◆ Selected excerpt ◆
***
Saturday, May 05, 2007
Puerto Rican Citizenship Returns to the People
In 1917 the United States Congress unilaterally passed the Jones Act imposing American citizenship to the people of Puerto Rico, just in time to draft many into American uniforms to fight in World War I. During the intervening years the idea of Puerto Rican citizenship, separate from American citizenship, has been debated almost exclusively among the intellectual circles of the island and rendering the issue dead among the masses. Now after many years Puerto Ricans will once again be able to claim their rightful citizenship once again.
In 1995, Puerto Rican activist Juan Mari Bras flew to Venezuela and denounced his American citizenship in protest of the against the colonial rule of the United States. Juan Mari bras then returned to the island as a Puerto Rican citizen, but no longer an American citizen. Among the arguments that ensued over his action was whether he would now be able to vote in elections in Puerto Rico, since it was only American citizenship that had been recognize since 1917. However the issue came to a resolution in 1997 when the Puerto Rican Supreme Court declared that not only did Mari Bras have official Puerto Rican citizenship, but that all Puerto Ricans had such citizenship as well.
***
◆ Provided information ◆
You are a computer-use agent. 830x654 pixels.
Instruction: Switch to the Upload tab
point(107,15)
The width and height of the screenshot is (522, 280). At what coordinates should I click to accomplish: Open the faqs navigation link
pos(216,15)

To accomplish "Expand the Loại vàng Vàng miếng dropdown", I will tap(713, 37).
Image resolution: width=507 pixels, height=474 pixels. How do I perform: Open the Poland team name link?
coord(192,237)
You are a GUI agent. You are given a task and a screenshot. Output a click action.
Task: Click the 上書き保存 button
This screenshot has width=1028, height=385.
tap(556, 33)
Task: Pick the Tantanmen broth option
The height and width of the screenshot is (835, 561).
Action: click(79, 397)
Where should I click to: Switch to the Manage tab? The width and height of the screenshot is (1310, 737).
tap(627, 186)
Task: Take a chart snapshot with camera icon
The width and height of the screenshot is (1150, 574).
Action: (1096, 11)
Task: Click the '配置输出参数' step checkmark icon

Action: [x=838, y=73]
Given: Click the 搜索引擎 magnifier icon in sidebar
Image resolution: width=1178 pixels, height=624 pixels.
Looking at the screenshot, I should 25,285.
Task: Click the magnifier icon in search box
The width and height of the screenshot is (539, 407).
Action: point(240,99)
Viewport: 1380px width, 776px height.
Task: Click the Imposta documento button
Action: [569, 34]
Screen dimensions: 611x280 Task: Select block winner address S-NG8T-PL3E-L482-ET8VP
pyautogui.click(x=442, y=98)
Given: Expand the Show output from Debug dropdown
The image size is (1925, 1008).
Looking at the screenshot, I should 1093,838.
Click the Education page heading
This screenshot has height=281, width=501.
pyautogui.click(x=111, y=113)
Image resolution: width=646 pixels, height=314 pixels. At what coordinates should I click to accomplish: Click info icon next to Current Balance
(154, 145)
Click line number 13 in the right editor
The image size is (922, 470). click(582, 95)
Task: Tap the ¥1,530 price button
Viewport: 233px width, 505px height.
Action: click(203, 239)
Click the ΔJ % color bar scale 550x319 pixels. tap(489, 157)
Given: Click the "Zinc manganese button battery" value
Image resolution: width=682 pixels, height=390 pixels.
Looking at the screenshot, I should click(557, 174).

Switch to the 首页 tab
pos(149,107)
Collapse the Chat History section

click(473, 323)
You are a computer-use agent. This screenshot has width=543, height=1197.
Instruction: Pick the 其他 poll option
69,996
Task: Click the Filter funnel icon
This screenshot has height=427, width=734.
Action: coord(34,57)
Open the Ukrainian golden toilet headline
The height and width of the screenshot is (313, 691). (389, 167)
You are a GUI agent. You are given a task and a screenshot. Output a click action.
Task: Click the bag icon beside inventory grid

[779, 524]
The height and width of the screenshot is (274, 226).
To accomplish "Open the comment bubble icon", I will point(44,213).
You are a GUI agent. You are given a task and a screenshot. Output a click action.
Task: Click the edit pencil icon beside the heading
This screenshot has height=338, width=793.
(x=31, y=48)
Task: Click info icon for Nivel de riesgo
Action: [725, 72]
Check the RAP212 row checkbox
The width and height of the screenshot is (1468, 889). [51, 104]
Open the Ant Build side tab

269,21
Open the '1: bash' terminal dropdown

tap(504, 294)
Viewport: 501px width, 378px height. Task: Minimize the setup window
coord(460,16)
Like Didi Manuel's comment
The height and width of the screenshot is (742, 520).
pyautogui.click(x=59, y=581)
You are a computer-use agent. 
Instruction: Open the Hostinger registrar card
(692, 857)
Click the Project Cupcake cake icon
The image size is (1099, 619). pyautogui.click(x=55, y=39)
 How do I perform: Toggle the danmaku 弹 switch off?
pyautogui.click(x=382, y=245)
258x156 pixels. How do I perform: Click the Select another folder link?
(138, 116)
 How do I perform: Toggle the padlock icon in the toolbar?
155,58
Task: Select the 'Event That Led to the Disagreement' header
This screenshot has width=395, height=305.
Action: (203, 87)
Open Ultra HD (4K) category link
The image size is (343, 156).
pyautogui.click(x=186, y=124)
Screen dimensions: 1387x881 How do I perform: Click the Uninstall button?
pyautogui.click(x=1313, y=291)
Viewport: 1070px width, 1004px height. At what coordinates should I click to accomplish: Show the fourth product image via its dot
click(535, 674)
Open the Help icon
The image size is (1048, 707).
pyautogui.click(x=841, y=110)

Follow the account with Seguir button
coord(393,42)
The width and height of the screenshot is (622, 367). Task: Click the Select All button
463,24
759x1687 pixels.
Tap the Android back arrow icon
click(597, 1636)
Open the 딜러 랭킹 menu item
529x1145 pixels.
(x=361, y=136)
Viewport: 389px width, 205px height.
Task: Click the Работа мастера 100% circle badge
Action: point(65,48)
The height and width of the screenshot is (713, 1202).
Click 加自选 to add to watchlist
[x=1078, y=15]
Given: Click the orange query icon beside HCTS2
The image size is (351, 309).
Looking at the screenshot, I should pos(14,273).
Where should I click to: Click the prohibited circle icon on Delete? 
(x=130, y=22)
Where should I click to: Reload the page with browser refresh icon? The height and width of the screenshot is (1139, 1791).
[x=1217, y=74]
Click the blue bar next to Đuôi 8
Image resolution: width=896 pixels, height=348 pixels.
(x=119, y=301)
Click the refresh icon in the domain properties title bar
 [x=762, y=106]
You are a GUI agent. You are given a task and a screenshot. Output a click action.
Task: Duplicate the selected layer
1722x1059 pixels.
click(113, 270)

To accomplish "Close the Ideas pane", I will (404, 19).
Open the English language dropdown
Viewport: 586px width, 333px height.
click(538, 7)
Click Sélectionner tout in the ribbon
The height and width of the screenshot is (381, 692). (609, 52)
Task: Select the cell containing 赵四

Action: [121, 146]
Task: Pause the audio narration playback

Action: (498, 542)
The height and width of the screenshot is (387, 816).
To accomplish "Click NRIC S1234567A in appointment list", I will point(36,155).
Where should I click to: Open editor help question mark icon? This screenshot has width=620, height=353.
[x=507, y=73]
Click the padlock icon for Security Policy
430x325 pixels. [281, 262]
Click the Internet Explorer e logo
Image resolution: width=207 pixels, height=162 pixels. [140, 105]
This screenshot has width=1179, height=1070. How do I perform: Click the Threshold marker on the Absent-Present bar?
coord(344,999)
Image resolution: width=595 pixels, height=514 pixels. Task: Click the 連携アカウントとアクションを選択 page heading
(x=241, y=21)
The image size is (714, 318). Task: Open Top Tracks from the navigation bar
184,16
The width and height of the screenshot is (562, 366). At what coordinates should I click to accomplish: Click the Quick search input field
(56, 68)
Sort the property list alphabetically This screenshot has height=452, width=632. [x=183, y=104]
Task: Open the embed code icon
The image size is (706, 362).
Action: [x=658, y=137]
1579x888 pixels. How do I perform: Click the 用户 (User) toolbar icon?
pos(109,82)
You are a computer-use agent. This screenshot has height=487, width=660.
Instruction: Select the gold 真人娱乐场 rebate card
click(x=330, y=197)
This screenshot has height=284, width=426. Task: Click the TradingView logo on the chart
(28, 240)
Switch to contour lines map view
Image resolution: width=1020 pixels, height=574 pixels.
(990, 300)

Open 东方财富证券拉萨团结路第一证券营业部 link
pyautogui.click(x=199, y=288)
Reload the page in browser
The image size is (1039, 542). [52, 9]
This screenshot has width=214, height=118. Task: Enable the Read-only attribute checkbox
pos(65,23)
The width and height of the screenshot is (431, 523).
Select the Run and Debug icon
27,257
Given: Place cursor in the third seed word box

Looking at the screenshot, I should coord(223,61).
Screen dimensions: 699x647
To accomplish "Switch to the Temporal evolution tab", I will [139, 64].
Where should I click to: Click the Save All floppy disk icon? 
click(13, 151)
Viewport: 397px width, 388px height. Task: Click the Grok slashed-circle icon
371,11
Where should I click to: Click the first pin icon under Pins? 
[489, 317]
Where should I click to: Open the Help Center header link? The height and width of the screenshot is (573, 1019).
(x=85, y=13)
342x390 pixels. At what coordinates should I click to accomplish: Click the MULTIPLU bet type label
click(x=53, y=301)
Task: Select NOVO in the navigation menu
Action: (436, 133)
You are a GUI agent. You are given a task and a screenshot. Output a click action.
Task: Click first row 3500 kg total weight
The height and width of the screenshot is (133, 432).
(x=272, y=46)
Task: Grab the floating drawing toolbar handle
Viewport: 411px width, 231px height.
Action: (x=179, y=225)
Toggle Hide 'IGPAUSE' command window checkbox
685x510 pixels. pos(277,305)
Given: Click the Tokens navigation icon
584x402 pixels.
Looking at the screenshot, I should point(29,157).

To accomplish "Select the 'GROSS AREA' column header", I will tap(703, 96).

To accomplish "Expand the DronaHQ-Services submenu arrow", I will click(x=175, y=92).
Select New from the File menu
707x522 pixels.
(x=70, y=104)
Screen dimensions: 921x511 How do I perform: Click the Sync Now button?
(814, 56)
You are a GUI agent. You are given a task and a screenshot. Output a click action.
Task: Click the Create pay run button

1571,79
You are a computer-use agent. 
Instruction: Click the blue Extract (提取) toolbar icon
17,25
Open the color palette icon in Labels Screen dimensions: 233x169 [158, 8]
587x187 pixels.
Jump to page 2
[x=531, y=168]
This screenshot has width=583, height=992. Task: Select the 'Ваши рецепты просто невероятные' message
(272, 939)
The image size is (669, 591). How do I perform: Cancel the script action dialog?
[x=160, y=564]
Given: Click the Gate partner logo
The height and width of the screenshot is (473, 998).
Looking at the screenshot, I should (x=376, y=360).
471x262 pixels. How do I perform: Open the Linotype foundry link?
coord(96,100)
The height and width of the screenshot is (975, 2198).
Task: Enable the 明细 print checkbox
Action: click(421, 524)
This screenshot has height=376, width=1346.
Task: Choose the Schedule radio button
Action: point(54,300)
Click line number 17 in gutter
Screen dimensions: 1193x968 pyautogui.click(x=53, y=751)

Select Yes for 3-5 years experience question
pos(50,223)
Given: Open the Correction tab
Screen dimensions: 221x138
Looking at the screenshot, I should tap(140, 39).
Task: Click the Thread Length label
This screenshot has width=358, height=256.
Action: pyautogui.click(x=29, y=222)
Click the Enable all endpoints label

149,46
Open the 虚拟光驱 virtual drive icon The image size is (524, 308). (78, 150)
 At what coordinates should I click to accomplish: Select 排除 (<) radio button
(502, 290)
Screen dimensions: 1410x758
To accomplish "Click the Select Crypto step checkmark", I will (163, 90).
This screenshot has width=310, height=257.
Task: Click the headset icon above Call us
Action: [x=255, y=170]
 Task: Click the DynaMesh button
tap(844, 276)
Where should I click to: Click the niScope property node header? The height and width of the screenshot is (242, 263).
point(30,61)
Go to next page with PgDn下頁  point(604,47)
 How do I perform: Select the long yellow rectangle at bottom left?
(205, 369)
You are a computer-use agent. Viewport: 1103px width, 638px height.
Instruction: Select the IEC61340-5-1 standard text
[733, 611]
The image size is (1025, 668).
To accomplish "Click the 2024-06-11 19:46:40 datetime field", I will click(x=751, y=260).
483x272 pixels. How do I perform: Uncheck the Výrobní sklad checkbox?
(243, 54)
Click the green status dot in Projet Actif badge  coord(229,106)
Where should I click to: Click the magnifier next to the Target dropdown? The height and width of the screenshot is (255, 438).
***
◆ Short exercise 1 ◆
Swap "World War I" for "the Great War" as you reproduce the post on Puerto Rican citizenship, starting at "Saturday, May 05, 2007" and ending at "citizenship once again.".
◆ Short exercise 2 ◆
Carry on the post on Puerto Rican citizenship from its final sentence.
The records have nothing to do with the post on Puerto Rican citizenship.

◆ Expected output 1 ◆
Saturday, May 05, 2007
Puerto Rican Citizenship Returns to the People
In 1917 the United States Congress unilaterally passed the Jones Act imposing American citizenship to the people of Puerto Rico, just in time to draft many into American uniforms to fight in the Great War. During the intervening years the idea of Puerto Rican citizenship, separate from American citizenship, has been debated almost exclusively among the intellectual circles of the island and rendering the issue dead among the masses. Now after many years Puerto Ricans will once again be able to claim their rightful citizenship once again.

◆ Expected output 2 ◆
Now in 2007, 90 years after the Jones Act and 10 years after the declaration of the Puerto Rican Supreme Court, the State Department of Puerto Rico will begin issuing once again citizenship papers certifying Puerto Rican citizenship. All Puerto Ricans, either born in the island, born of Puerto Rican parents, or American citizens who have lived in the island for at least a year are eligible for certification. Puerto Ricans residing outside the island may also get their citizenship.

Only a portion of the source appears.